━━━━━ Supplied material ━━━━━
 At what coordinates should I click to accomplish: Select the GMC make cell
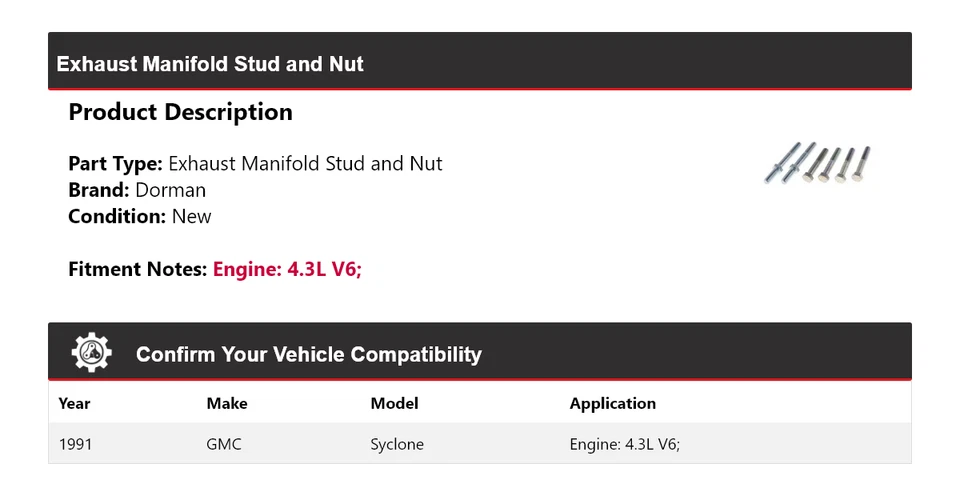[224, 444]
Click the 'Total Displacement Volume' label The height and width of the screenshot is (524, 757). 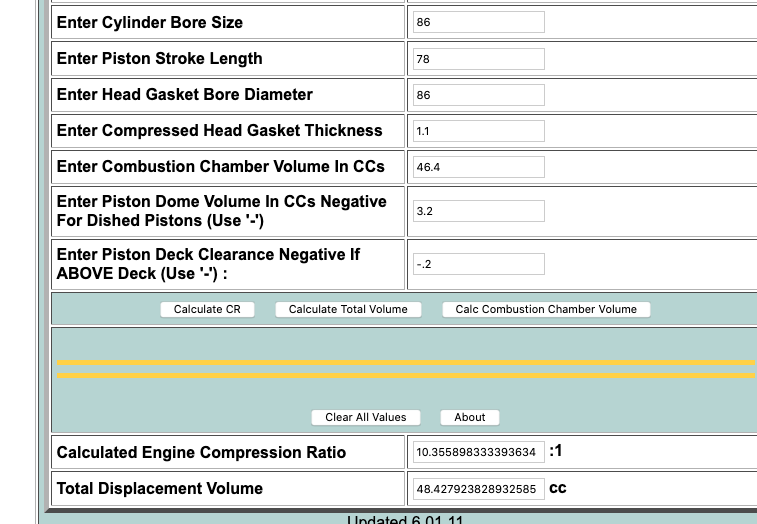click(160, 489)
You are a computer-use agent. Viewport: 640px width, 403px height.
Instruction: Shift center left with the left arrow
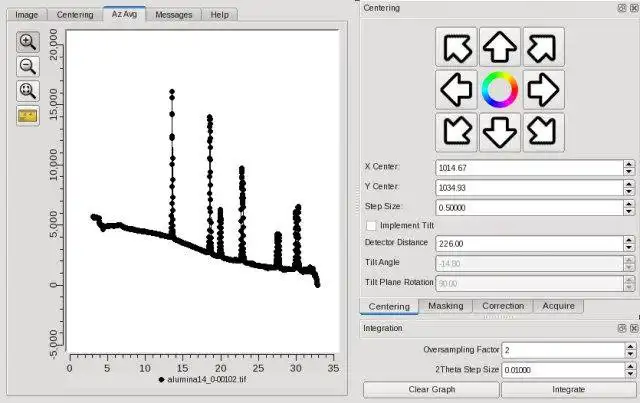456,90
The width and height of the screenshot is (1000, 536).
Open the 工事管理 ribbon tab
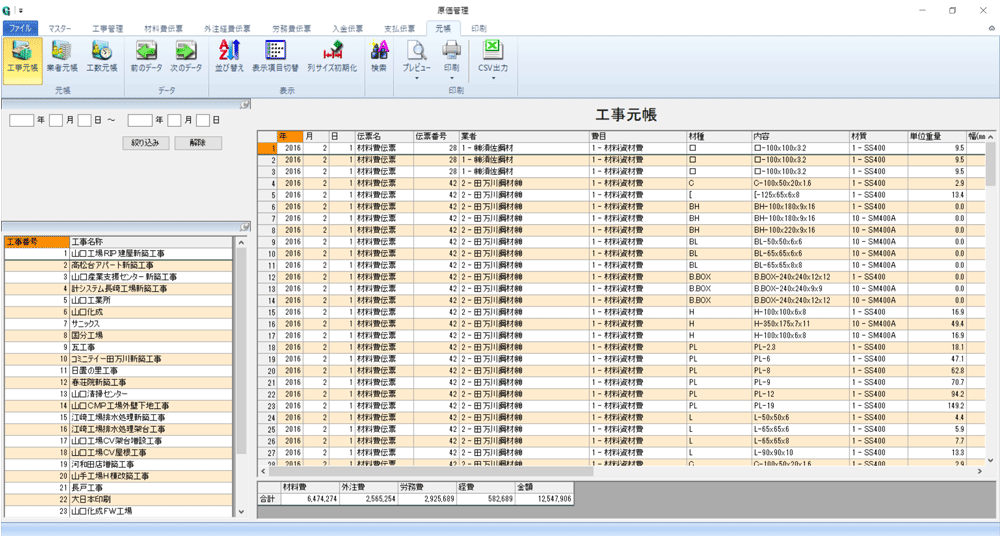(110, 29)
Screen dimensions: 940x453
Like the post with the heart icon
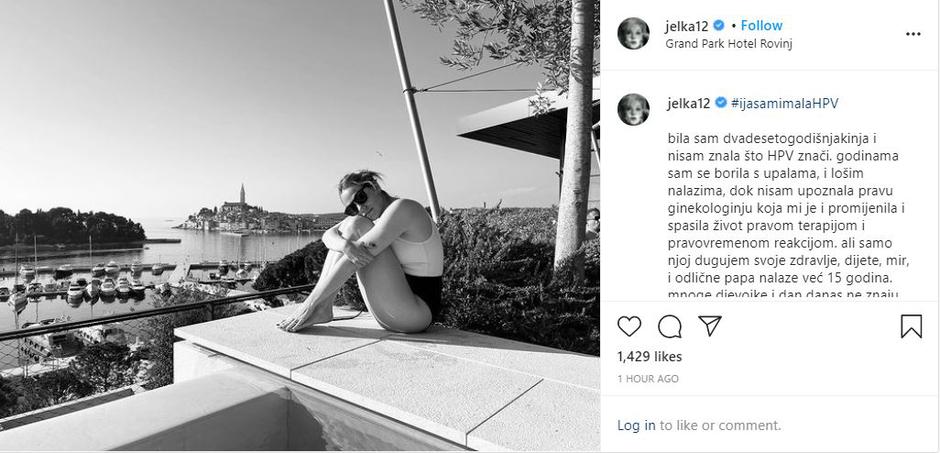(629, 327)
━━━━━
Problem>
Restate word for word the lines from the one holding "Open the 工事管理 ribbon tab" down through the last line of the records above, and do not include the pictures.

Result of the task>
Open the 工事管理 ribbon tab
(110, 29)
Screen dimensions: 940x453
Like the post with the heart icon
(629, 327)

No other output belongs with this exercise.